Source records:
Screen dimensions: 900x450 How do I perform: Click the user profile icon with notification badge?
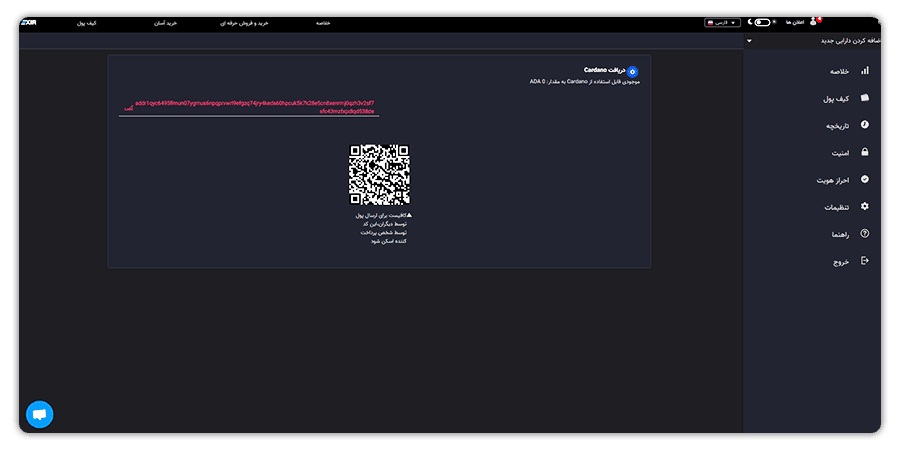tap(815, 22)
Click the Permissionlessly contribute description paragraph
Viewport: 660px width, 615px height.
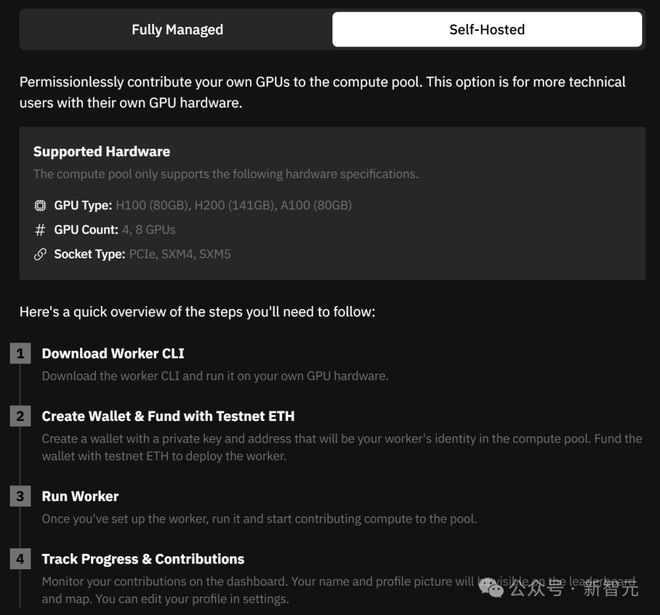pos(322,92)
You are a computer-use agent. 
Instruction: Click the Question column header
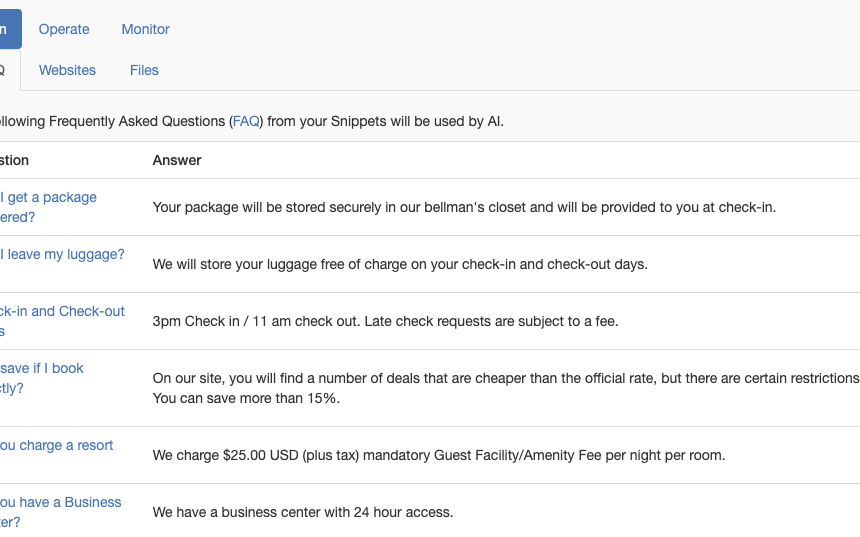click(14, 160)
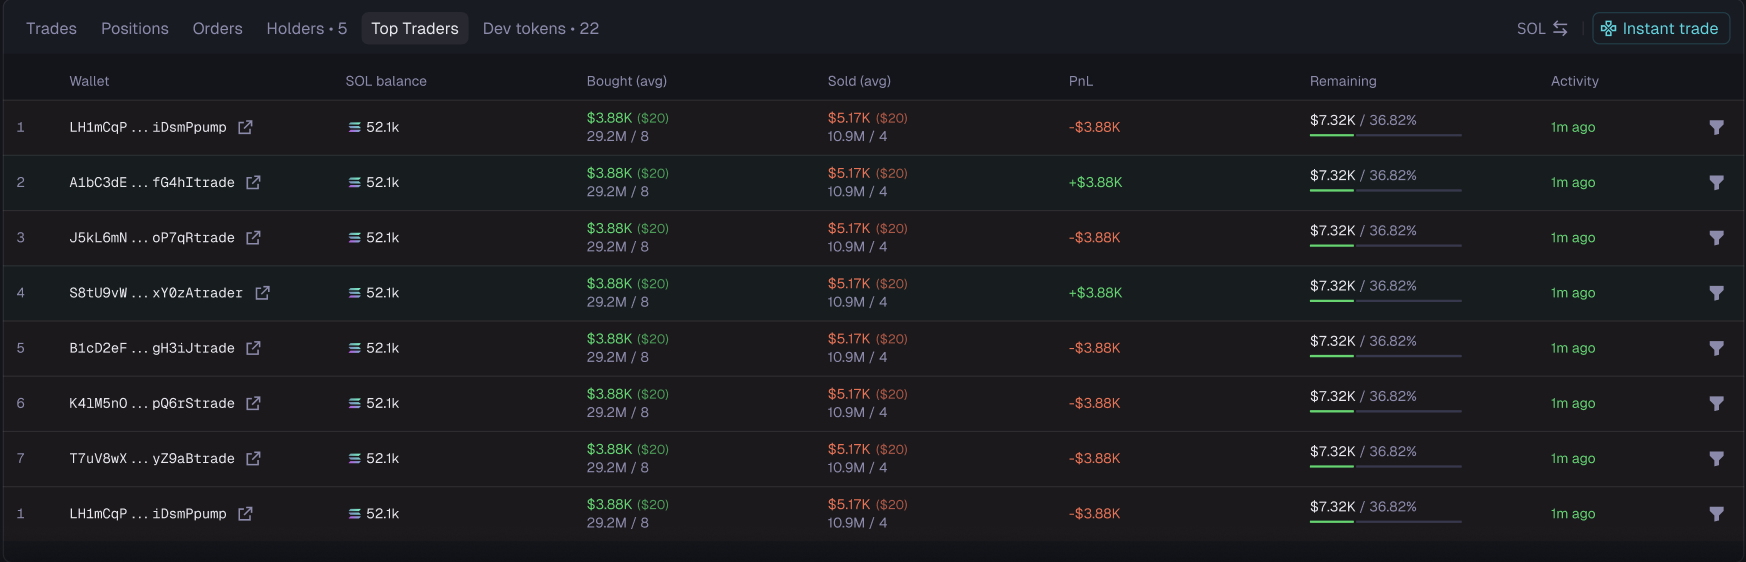Image resolution: width=1746 pixels, height=562 pixels.
Task: Sort by the Remaining column header
Action: point(1343,81)
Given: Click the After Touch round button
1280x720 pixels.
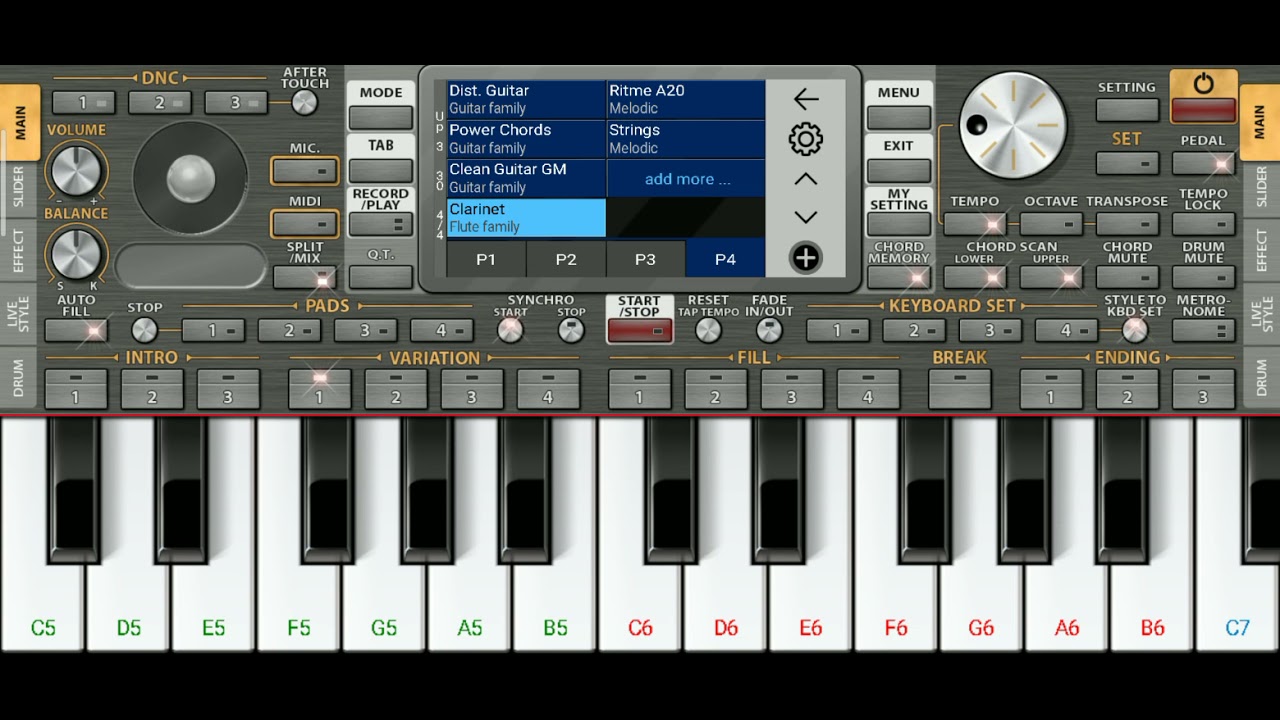Looking at the screenshot, I should [x=304, y=102].
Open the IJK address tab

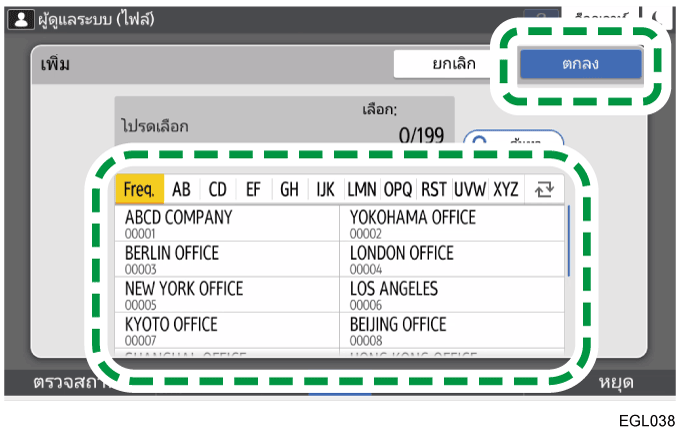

» **Directions for this task**: Transcribe the records above exactly, omitting every picture they contain.

» **Reply to the task**:
Screen dimensions: 900x450 How do I perform: Click the user profile icon with notification badge?
tap(815, 22)
Click the Permissionlessly contribute description paragraph
Viewport: 660px width, 615px height.
pos(322,92)
You are a computer-use agent. 
Instruction: Click the Question column header
click(14, 160)
Image resolution: width=1746 pixels, height=562 pixels.
Task: Sort by the Remaining column header
Action: point(1343,81)
Given: Click the After Touch round button
1280x720 pixels.
Looking at the screenshot, I should [x=304, y=102].
Open the IJK address tab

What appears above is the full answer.